The approval of tenofovir disoproxil fumarate as a hepatitis B treatment in 2008 and the recent report of the licensing trials comparing tenofovir and adefovir are encouraging. Marcellin et al. reported the results of 2 double-blind phase III studies: 1 in HBeAg-positive and 1 in HBeAg-negative patients [15]. In both studies, a significantly higher proportion of patients receiving tenofovir reached the primary endpoint of HBV DNA suppression to <400 copies/mL and reduction in Knodell necroinflammatory score of 2 or more points without worsening fibrosis at week 48 than those receiving adefovir. The major difference was more potent virus suppression in the tenofovir group: serum HBV DNA <400 copies/mL at week 48 was achieved in 76% vs. 13% (p<0.001) HBeAg-positive patients and in 93% vs. 63% (p<0.001) in HBeAg-negative patients. In vitro studies showed that tenofovir and adefovir are equipotent on a molar basis. Tenofovir has a better therapeutic ratio allowing it to be used in higher doses: 300mg vs. 10mg for adefovir. This dose difference likely accounts for the more potent virus suppression observed in patients receiving tenofovir. In Marcellin et al’s study, a difference in virus suppression was evident within 4–12 weeks of treatment.

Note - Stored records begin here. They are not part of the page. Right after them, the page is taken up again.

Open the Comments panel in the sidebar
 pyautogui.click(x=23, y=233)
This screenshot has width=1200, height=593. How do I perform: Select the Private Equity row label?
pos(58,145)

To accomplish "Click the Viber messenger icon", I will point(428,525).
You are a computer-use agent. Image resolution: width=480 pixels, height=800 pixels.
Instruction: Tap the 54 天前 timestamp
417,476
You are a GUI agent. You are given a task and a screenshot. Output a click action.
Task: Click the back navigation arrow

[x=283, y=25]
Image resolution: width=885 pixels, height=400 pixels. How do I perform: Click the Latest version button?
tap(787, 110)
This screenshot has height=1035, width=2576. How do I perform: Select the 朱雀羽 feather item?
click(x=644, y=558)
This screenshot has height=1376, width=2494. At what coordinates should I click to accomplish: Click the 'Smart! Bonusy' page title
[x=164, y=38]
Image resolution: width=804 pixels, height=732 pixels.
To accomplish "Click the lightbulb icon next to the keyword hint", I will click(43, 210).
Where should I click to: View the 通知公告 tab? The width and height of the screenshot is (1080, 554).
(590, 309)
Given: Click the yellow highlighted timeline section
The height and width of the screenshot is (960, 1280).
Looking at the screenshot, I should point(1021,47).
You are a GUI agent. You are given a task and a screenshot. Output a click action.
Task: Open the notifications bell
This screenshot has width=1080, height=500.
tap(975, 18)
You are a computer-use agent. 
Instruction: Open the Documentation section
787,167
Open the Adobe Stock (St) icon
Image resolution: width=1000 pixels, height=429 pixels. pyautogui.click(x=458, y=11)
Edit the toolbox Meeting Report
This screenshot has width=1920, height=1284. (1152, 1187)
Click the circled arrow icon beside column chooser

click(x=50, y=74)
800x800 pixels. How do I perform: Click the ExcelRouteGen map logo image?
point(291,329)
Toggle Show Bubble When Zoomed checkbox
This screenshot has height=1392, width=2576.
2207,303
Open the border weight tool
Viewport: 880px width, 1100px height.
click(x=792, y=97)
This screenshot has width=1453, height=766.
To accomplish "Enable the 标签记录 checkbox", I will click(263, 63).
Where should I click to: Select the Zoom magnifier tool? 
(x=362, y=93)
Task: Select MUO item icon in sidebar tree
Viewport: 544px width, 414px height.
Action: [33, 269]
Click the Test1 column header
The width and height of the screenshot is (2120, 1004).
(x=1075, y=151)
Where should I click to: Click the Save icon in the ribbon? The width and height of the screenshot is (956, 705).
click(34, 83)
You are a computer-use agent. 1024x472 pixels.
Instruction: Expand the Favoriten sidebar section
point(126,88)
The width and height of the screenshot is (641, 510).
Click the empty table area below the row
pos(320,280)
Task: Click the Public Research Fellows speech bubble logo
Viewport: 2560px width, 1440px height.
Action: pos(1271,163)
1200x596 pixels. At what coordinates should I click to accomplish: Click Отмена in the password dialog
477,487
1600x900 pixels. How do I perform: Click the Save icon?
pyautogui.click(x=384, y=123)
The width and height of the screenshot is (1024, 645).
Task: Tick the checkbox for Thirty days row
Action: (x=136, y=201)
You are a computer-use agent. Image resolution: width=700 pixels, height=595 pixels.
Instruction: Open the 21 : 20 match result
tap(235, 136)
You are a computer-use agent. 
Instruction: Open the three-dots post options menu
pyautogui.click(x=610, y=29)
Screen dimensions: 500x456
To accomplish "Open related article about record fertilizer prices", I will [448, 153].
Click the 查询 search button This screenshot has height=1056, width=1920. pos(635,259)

The more rapid virus suppression associated with tenofovir treatment suggests that the rate of antiviral resistance will be substantially lower than that of adefovir. In Marcellin et al.’s study, antiviral-resistant mutations were sought in patients with persistent viremia or virologic breakthrough at week 48 [15]. Of the 426 patients who received tenofovir, 39 were viremic including 10 who had virologic breakthrough. Only 2 patients had conserved site changes in the reverse transcriptase domain of HBV polymerase, neither patient had virologic breakthrough and phenotypic studies showed full susceptibility to tenofovir or a non-viable, nonreplicative virus in cell culture. These data are encouraging but follow-up studies of patients who received longer durations of treatment are needed to determine the rate of tenofovir resistance. Tenofovir resistance had been reported in 2 patients after >12 months of treatment [16]. Although the mutation identified in that study, alanine to threonine substitution (rtA194T), was not confirmed to be associated with tenofovir resistance in another study, additional resistance surveillance is needed [17]. Marcellin et al. attributed nonadherence as the cause of virologic breakthrough in at least two-thirds of the patients but data supporting that claim were not provided. It is possible that tenofovir-resistant mutations may have been selected but were not detected because population sequencing cannot detect variants that constitute less than 20% of the virus pool.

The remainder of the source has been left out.